Assignment: Look through the data and write out every line with the word "agent" in it.

[Data to examine — start]

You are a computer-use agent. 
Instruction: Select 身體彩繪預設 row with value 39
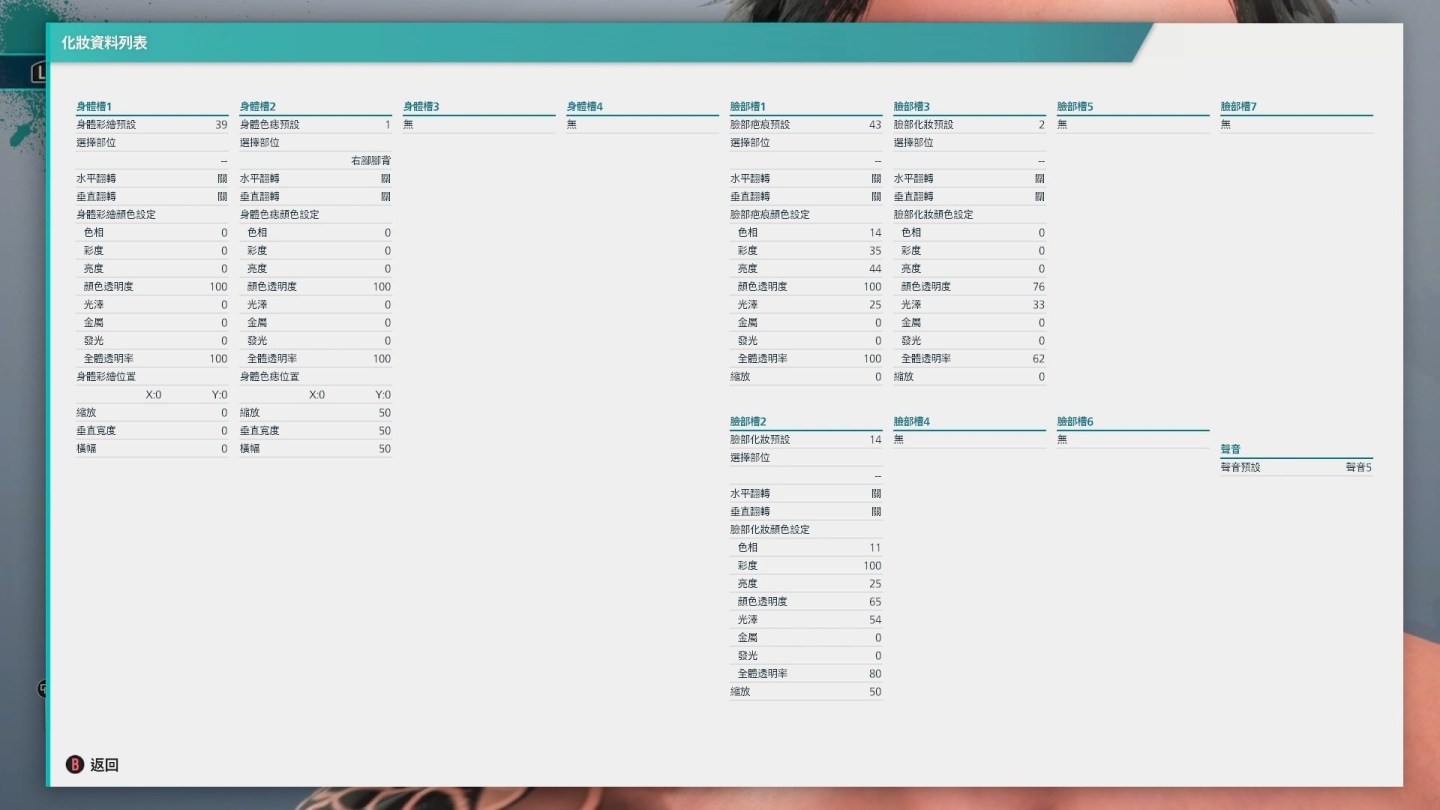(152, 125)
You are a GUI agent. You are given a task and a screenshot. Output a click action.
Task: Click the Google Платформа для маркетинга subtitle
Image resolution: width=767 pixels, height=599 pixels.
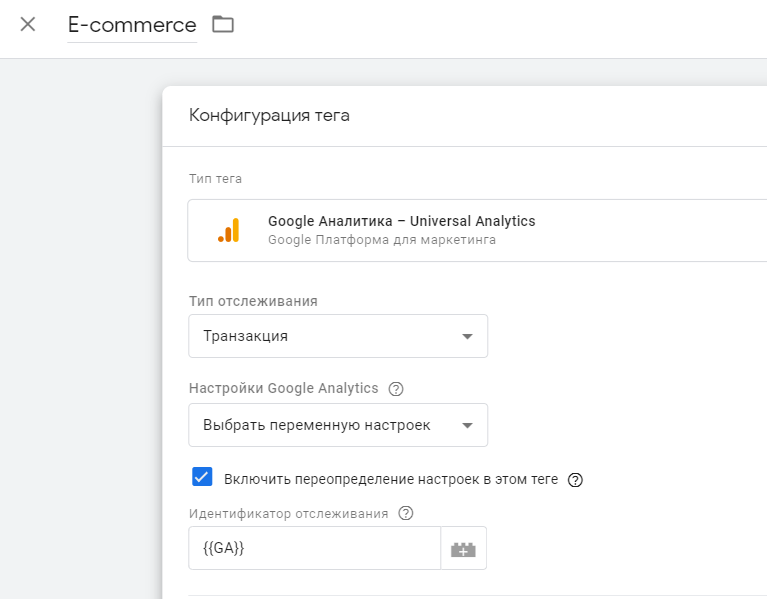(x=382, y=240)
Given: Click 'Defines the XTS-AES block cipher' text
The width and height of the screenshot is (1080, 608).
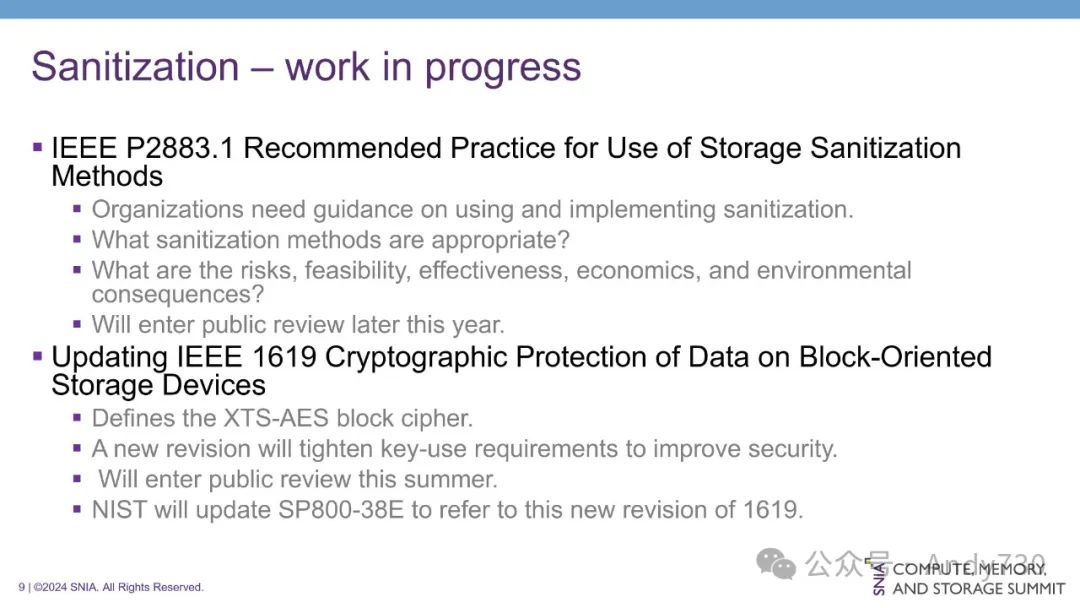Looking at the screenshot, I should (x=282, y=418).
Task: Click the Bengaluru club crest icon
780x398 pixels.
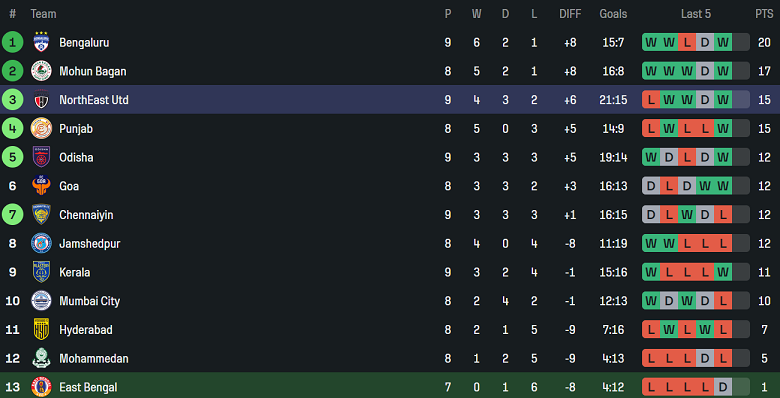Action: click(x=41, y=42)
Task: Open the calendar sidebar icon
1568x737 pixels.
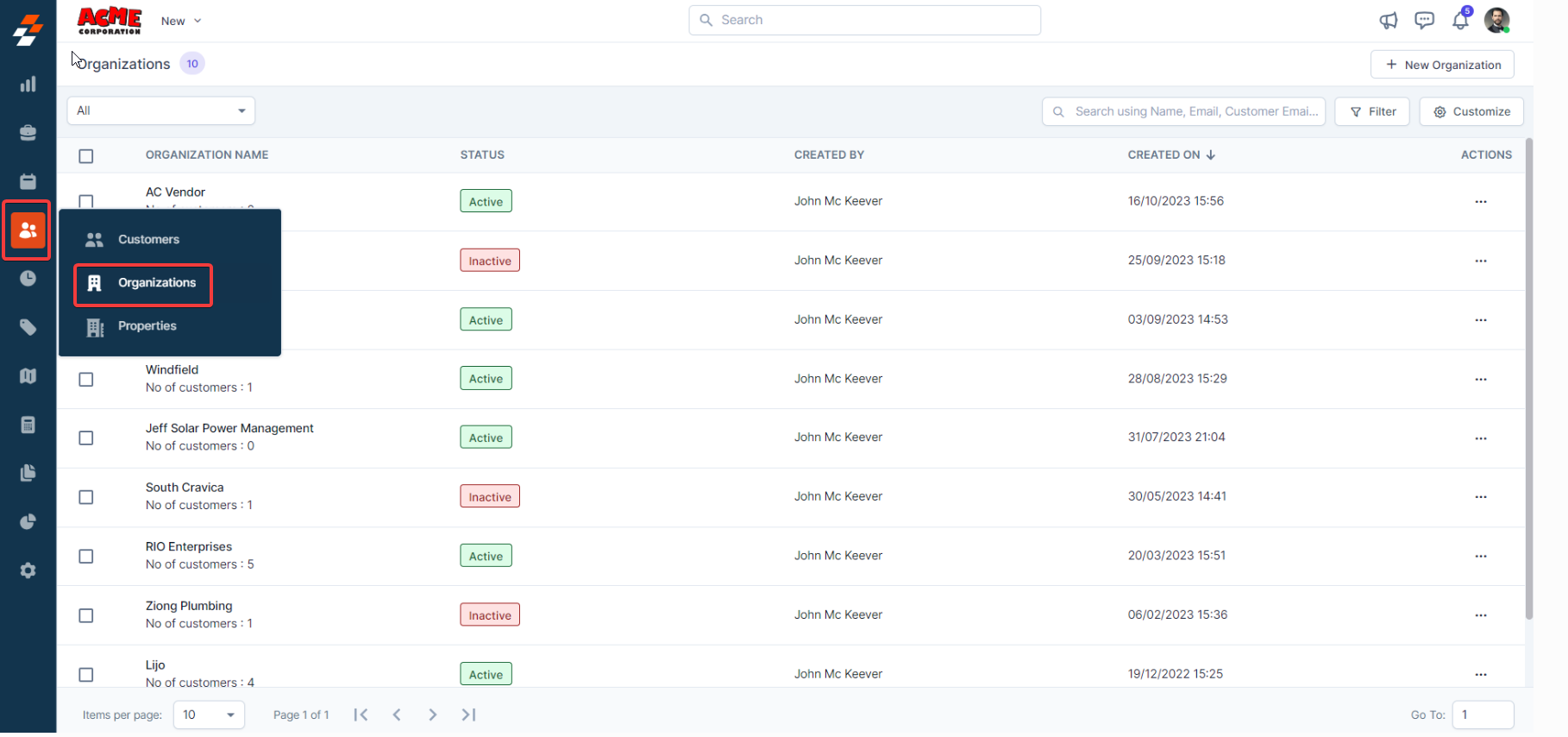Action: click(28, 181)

[Data to examine — finish]
[Data to examine — start]

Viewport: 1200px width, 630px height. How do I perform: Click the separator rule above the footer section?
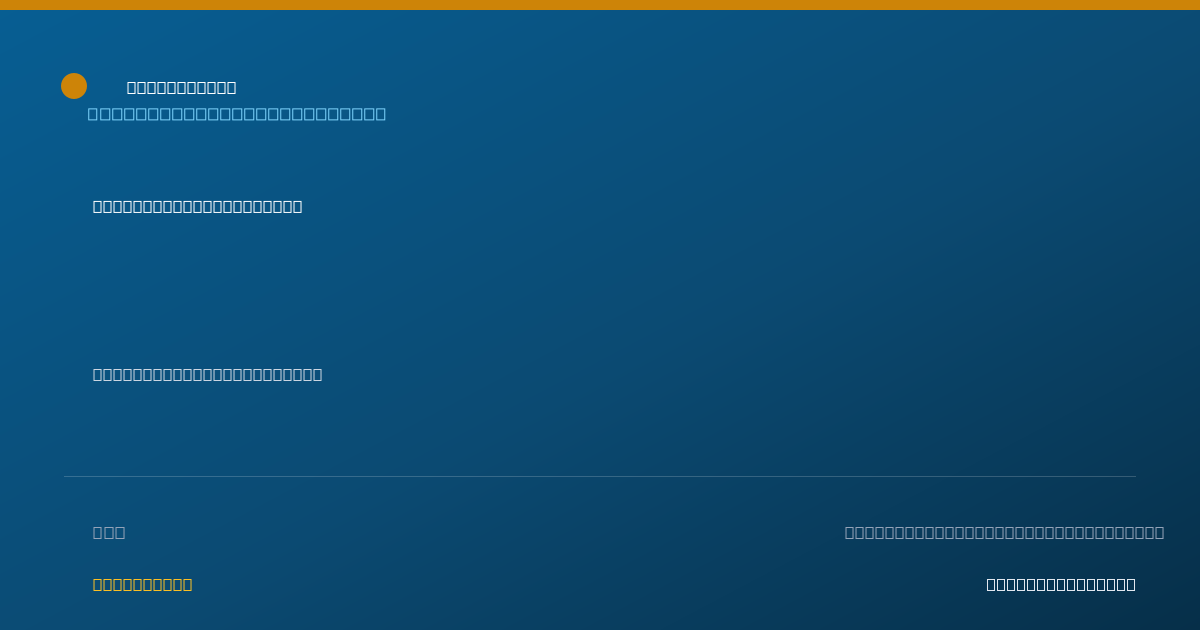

[Data to examine — finish]

Solution below:
You are a computer-use agent. 
You are a GUI agent. You are given a task and a screenshot. Output a click action.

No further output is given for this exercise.